These are my enemies-these silent objectives.
They taunt me when unmet. They use names like unworthy and inadequate. On occasion they whip out the really powerful adjectives to titles I already claim: bad mother, loser wife.
Unspoken goals have powerful voices.
All too often I agree. I add my own label: failure. I claim that name for myself, worrying that my husband is disappointed and angry and that my children are being scarred beyond recognition. I carry that weight with me day in and day out till I can no longer stand under the burden.
I cry.
I seek out my husband asking if I am the failure I believe I am. I don't believe his answer.
I ask if he is disappointed in me, angry with my performance. I don't believe his answer.
I question my mothering listing all the times I could have done things differently. I don't believe his answer.

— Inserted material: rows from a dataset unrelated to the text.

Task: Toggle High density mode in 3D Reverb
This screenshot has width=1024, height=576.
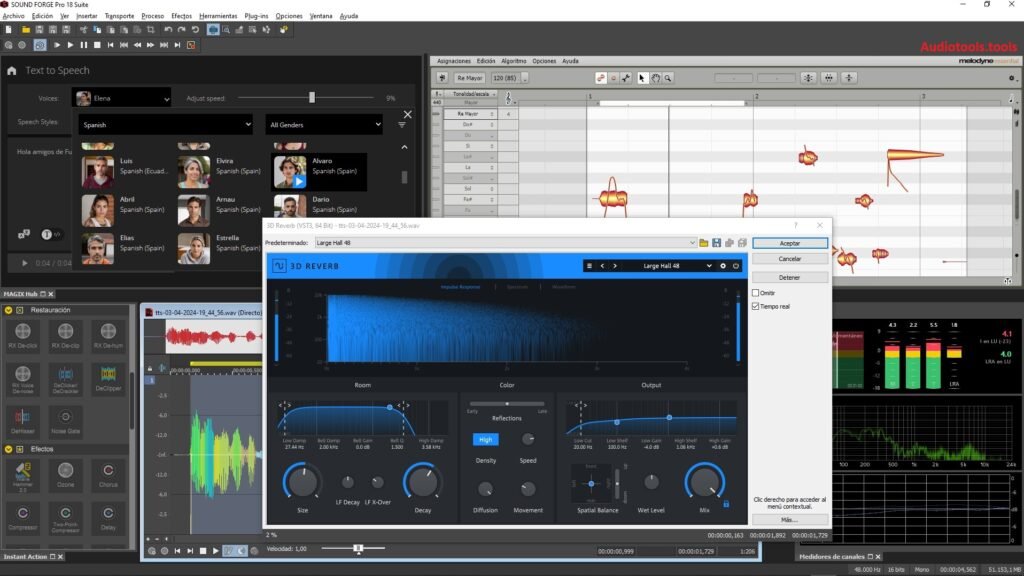Action: pos(484,439)
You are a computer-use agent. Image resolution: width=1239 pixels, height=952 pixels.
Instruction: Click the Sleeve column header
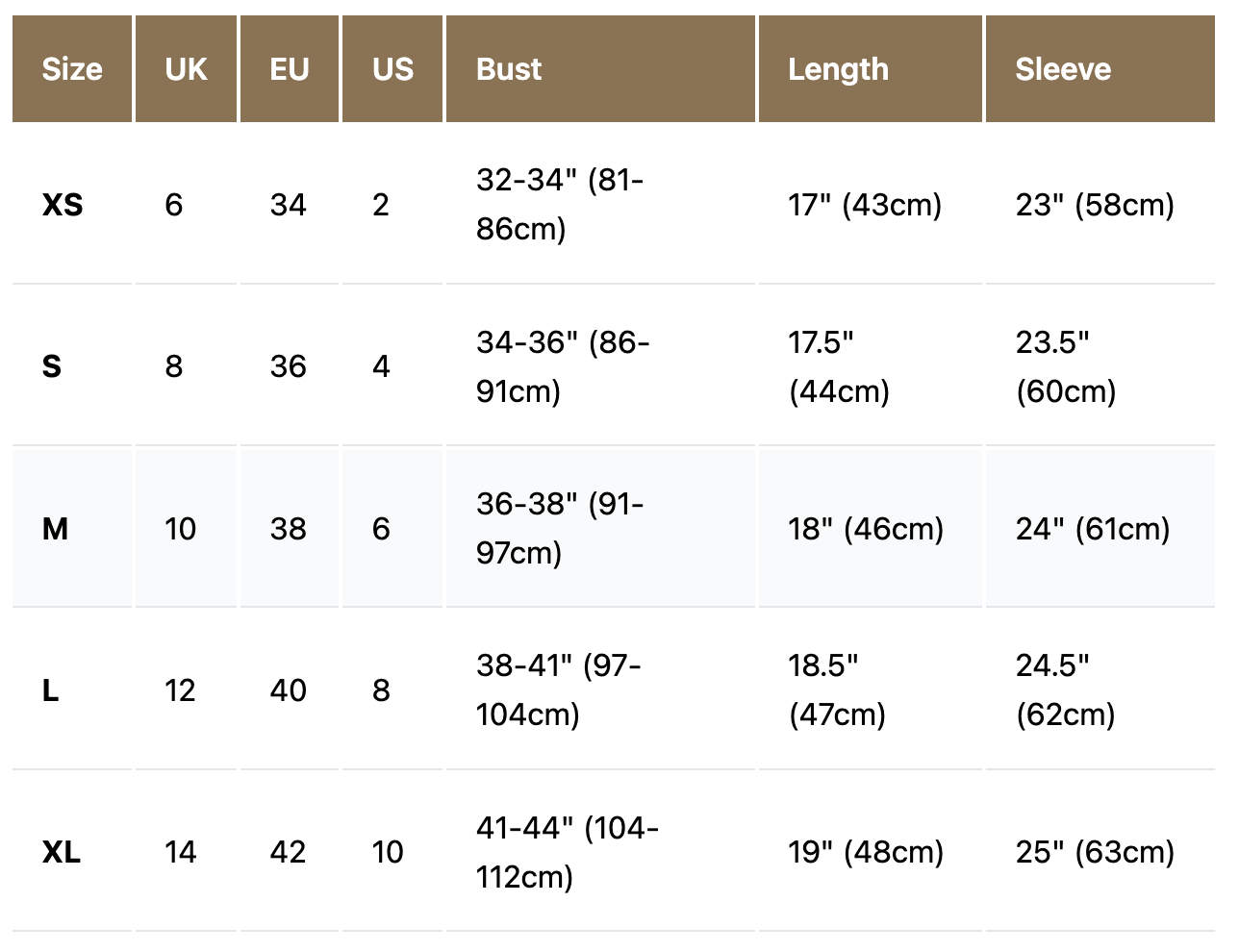pyautogui.click(x=1063, y=69)
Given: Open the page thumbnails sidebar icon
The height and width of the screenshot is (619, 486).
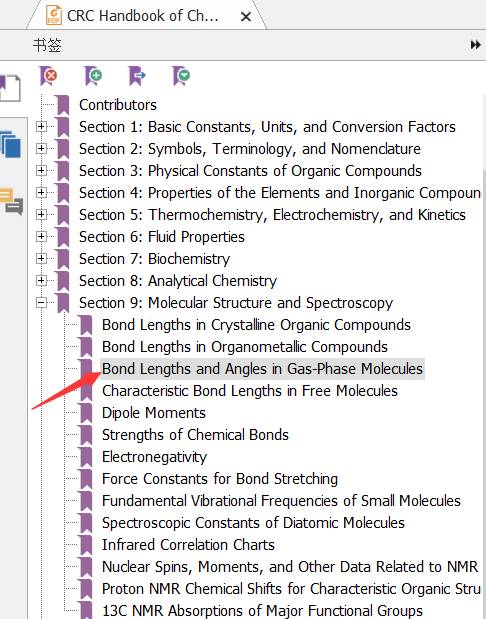Looking at the screenshot, I should (x=10, y=88).
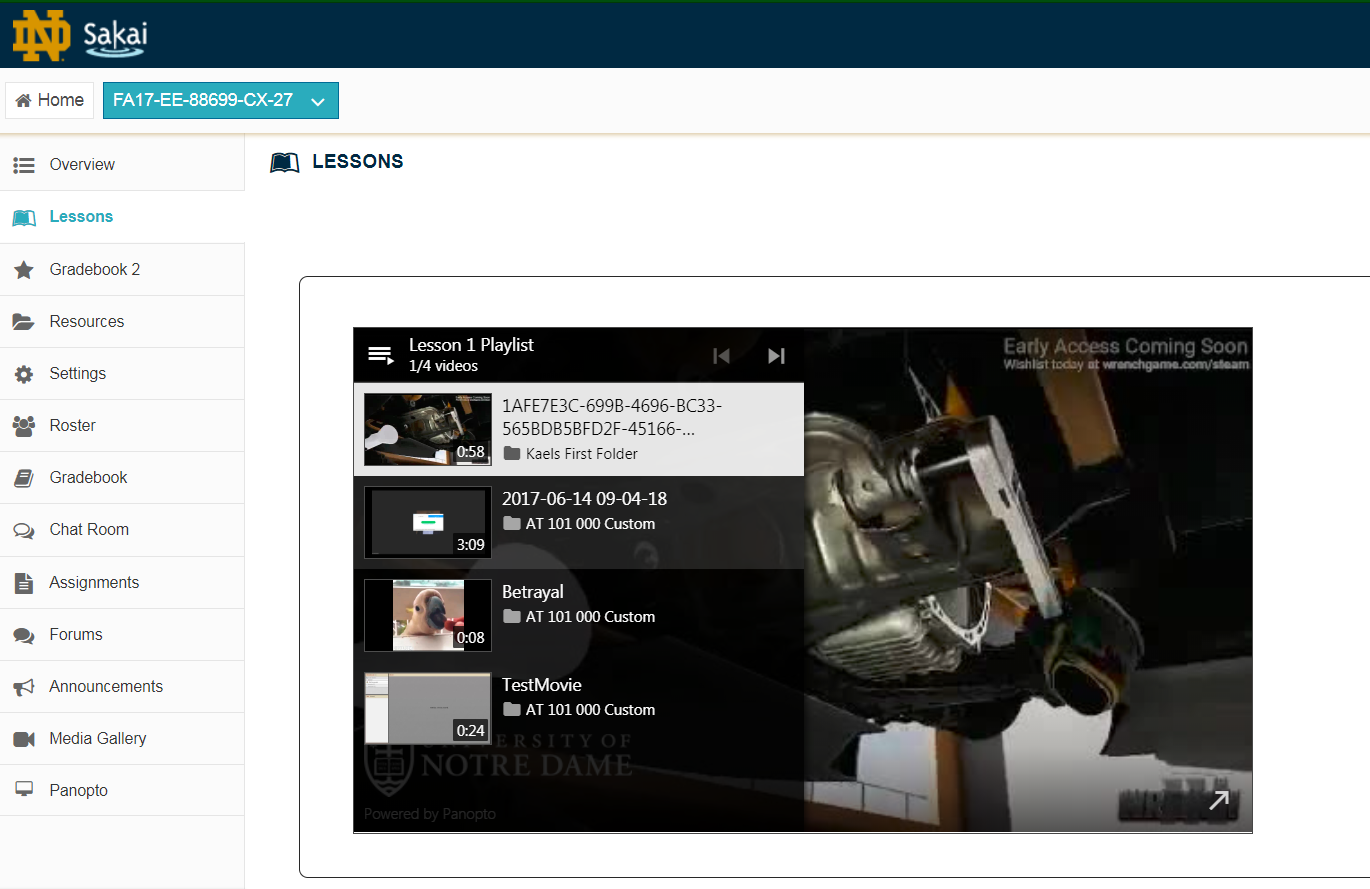Skip to the next video in playlist
This screenshot has width=1370, height=889.
pyautogui.click(x=776, y=356)
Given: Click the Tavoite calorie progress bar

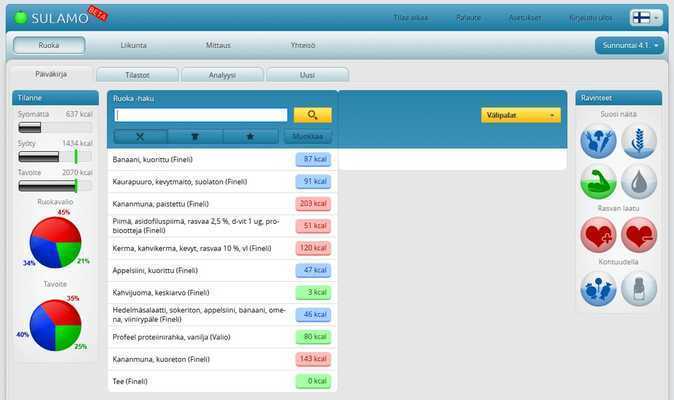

I pray that this burden be lifted, that I be forgiven for being less that everything, that I be made a wife and a mother worthy of these dear ones in my family. And I read:
Not that we are adequate in ourselves to consider anything as coming from ourselves,
but our adequacy comes from God.
2 Corinthians 3:5
but our adequacy comes from God.
2 Corinthians 3:5
And He speaks.
And I rest assured that in spite of my shortcomings, in spite of my weaknesses, in spite of my inadequacy, He will care for my family. For He loves them more than I ever could. He created them just as He created me. He knows that we together are but dust. In His love for all of us--husband, wife, children--He will make me adequate for this call to motherhood.